Start Given passage

Revolutionary Aristotelianism: Ethics,Resistance and Utopia
2008 (30) Issue 1
Guest-Editors: Kelvin Knight / Paul Blackledge
Editorial
This special issue is composed of revisions of papers originally presented at a conference on Alasdair MacIntyre’s Revolutionary Aristotelianism: Ethics, Resistance and Utopia, hosted by the Human Rights and Social Justice Research Institute at London Metropolitan University from 29th June to 1st July 2007. In publishing them, Analyse & Kritik demonstrates a continuing interest in MacIntyre’s work which began with an important symposium on After Virtue in 1984, 6(1). Now republished in a thi...
Table of Contents
Title: MacIntyre and the Polis
Author: Carey Seal
Page: 5-16
Abstract: This paper traces Alasdair MacIntyre’s account of the development of the Greek polis as presented in A Short History of Ethics, After Virtue, and Whose Justice? Which Rationality?. The paper argues for the centrality of Aristotle’s conception of po- litics as an architectonic art to this account. It explores the foundations of MacIntyre’s presentation of moral rationality in Homer and offers the poems of Hesiod as an aid to understanding MacIntyre’s view of the post-Homeric crisis in Greek ethics. Aristotle is then invoked to show how MacIntyre represents the polis as a classical response to that crisis.
Title: Men at Work: Politics and Labour in Aristotle and Some Aristotelians
Author: Cary J. Nederman
Page: 17-31
Abstract: In Book 3 of his Politics, and again in Book 7, Aristotle makes explicit his disdain for the banausos (often translated ’mechanic’) as an occupation qualified for full civic life. Where modern admirers of Aristotle, such as Alasdair MacIntyre, have taken him at face value concerning this topic and thus felt a need to distance themselves from him, I claim that the grounds that Aristotle offers for the exclusion of banausoi from citizenship are not consistent with other important teachings (found in the eighth book of the Politics as well as in several of his other writings) about the nature of poesis (’productive science’, which is the form of knowledge characteristic of the so-called ’mechanical arts’). I further support this claim with reference to the role played by the mechanical arts within the Aristotelian framework of knowledge that one encounters in medieval European thought between the twelfth and the fourteenth centuries, with particular reference to Hugh of St. Victor, John of Salisbury, and Marsiglio of Padua.

End Given passage

Parts of the exercise
(1) Render this sentence from the journal issue page into Spanish: "Aristotle is then invoked to show how MacIntyre represents the polis as a classical response to that crisis."
(2) From the journal issue page, write out the stretch from "Revolutionary Aristotelianism: Ethics,Resistance" through "in a thi...".
These data come from a different source than the journal issue page.

Start Recorded data

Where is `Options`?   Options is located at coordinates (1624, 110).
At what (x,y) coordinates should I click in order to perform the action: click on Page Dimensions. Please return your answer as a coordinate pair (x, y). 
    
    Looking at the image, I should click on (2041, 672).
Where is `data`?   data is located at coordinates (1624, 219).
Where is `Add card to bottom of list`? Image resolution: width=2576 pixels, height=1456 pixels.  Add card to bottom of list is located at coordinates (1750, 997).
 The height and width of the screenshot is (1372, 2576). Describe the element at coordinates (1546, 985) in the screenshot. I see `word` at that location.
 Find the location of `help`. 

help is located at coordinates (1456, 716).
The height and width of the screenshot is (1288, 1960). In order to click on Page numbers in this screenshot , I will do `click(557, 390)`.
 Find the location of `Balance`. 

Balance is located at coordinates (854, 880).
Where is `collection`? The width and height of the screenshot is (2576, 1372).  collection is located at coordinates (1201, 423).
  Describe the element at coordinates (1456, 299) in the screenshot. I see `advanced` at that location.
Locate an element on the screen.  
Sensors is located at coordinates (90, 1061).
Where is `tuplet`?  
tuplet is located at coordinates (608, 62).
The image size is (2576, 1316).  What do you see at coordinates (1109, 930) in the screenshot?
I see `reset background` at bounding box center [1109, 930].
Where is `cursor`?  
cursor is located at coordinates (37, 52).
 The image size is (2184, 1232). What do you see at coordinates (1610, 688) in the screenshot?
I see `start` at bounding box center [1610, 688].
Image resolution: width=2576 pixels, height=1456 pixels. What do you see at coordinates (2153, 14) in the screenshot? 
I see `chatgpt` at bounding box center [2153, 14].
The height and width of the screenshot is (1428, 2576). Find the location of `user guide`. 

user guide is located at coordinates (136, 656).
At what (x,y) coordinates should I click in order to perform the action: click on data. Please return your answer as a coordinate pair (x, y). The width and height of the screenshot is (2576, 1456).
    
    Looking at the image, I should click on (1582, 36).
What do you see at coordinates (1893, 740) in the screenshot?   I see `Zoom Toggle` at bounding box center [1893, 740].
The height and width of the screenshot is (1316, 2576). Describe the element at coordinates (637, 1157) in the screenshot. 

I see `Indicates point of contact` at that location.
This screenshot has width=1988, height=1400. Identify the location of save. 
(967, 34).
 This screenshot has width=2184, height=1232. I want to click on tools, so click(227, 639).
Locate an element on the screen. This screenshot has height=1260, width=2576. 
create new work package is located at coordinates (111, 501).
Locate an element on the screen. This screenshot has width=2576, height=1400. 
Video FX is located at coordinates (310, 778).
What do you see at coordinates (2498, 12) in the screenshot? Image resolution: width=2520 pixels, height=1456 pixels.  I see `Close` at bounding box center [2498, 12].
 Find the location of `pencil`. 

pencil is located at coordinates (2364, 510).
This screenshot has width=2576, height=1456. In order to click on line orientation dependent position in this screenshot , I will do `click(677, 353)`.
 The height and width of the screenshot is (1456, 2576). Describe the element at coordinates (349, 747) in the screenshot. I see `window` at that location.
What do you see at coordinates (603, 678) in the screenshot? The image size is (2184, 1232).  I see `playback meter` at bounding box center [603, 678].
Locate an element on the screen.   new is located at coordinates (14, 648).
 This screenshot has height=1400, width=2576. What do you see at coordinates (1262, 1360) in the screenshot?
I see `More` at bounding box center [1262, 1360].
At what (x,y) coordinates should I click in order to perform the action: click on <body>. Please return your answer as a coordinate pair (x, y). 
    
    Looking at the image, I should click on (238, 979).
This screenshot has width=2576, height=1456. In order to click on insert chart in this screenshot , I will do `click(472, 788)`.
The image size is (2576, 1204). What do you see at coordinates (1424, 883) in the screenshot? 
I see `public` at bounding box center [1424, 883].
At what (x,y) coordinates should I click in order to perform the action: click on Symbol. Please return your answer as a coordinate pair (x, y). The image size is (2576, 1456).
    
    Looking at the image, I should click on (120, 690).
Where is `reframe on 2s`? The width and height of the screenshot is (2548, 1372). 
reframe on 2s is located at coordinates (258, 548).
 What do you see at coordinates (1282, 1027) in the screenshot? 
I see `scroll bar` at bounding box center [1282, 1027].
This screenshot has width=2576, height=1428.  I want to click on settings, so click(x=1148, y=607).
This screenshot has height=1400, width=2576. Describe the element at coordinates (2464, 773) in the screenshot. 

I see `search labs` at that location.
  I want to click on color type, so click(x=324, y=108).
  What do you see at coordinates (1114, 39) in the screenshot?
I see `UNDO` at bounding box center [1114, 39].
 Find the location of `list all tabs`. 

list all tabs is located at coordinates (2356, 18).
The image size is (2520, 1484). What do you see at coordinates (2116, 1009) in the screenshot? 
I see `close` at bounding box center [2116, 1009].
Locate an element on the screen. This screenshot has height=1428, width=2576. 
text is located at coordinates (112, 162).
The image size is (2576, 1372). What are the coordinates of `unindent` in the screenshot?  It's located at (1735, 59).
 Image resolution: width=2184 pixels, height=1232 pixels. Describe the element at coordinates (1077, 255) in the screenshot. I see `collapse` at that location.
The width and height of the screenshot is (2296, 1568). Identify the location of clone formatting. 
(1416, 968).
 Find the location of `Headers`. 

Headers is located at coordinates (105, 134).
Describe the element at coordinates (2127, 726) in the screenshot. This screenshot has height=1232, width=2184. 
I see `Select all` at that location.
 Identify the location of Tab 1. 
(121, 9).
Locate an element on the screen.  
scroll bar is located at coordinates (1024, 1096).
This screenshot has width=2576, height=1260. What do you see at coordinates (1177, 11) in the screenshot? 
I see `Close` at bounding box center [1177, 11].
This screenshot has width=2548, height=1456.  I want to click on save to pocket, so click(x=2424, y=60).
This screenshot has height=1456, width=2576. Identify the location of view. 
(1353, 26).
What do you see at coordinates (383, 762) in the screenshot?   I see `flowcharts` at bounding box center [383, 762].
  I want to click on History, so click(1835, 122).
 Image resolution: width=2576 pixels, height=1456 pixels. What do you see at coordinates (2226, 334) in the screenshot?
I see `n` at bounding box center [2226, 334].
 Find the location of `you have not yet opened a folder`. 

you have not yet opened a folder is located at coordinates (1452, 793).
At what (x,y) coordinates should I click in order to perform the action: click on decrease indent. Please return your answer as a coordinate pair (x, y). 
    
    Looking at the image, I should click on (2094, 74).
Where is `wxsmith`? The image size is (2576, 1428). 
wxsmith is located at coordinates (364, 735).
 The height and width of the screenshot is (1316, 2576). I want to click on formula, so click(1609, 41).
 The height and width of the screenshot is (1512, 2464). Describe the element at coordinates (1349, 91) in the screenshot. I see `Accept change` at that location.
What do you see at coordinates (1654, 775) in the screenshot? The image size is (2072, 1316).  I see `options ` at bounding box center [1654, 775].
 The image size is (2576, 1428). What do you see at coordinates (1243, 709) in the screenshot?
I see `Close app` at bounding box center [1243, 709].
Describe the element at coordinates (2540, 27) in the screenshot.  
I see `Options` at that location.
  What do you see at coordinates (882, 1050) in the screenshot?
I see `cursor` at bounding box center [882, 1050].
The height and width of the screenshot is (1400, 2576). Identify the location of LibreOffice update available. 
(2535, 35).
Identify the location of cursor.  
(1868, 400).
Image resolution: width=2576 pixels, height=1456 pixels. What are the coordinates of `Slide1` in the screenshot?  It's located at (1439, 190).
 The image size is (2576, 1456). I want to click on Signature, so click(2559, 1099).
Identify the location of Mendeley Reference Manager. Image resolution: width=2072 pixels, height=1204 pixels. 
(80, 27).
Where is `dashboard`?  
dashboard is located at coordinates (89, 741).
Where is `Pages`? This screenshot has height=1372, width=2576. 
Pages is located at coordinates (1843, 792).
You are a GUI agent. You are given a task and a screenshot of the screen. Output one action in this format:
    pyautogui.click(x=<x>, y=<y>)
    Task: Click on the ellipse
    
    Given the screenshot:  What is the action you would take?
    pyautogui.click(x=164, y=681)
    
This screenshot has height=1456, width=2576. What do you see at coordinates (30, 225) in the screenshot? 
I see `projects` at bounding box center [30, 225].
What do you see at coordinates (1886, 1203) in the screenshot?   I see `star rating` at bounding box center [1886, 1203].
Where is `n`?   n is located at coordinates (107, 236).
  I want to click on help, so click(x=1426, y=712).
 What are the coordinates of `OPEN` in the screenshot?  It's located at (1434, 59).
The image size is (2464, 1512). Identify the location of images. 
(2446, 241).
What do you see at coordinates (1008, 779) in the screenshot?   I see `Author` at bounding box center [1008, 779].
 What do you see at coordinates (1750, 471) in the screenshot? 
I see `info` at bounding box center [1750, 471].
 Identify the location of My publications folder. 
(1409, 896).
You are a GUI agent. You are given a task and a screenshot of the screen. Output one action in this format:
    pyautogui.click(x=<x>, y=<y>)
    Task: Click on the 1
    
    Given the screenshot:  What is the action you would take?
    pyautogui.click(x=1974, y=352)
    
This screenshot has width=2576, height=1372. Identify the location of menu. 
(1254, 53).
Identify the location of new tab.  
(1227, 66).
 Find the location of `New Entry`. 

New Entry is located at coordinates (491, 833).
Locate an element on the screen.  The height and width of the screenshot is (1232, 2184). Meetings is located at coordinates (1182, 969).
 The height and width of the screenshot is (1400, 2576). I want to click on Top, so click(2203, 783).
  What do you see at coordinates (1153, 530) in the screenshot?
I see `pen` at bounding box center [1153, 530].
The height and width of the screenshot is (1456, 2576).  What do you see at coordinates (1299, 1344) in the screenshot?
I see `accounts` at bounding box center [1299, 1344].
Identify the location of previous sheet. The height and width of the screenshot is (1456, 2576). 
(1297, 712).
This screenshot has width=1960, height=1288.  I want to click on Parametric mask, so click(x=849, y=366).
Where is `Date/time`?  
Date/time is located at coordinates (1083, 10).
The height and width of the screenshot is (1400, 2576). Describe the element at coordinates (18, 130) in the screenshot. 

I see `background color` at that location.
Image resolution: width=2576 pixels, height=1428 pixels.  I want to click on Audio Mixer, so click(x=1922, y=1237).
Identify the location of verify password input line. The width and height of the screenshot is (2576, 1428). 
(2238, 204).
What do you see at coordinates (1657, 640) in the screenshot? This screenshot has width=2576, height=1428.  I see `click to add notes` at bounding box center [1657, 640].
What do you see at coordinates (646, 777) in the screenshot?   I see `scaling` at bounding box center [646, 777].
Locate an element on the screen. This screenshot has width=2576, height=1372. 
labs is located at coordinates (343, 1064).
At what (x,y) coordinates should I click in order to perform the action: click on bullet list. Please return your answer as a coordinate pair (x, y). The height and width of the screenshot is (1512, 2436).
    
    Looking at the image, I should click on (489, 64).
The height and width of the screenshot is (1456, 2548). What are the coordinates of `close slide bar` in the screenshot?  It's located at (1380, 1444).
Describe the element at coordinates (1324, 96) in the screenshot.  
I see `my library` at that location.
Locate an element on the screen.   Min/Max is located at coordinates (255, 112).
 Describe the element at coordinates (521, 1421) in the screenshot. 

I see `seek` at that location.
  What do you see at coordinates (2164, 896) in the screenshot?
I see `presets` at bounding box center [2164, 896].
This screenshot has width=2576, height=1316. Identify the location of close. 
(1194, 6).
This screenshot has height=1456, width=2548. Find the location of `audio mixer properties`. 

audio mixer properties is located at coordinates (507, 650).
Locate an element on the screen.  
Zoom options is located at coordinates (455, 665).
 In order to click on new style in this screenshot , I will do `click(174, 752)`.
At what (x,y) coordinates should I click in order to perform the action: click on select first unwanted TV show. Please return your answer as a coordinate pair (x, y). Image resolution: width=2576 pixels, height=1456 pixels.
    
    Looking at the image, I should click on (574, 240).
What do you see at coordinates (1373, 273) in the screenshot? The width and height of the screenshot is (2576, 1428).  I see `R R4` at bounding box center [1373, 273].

End Recorded data

Solutions to the problems
(1) Luego se recurre a Aristóteles para mostrar cómo MacIntyre representa la polis como una respuesta clásica a esa crisis.

(2)
Revolutionary Aristotelianism: Ethics,Resistance and Utopia
2008 (30) Issue 1
Guest-Editors: Kelvin Knight / Paul Blackledge
Editorial
This special issue is composed of revisions of papers originally presented at a conference on Alasdair MacIntyre’s Revolutionary Aristotelianism: Ethics, Resistance and Utopia, hosted by the Human Rights and Social Justice Research Institute at London Metropolitan University from 29th June to 1st July 2007. In publishing them, Analyse & Kritik demonstrates a continuing interest in MacIntyre’s work which began with an important symposium on After Virtue in 1984, 6(1). Now republished in a thi...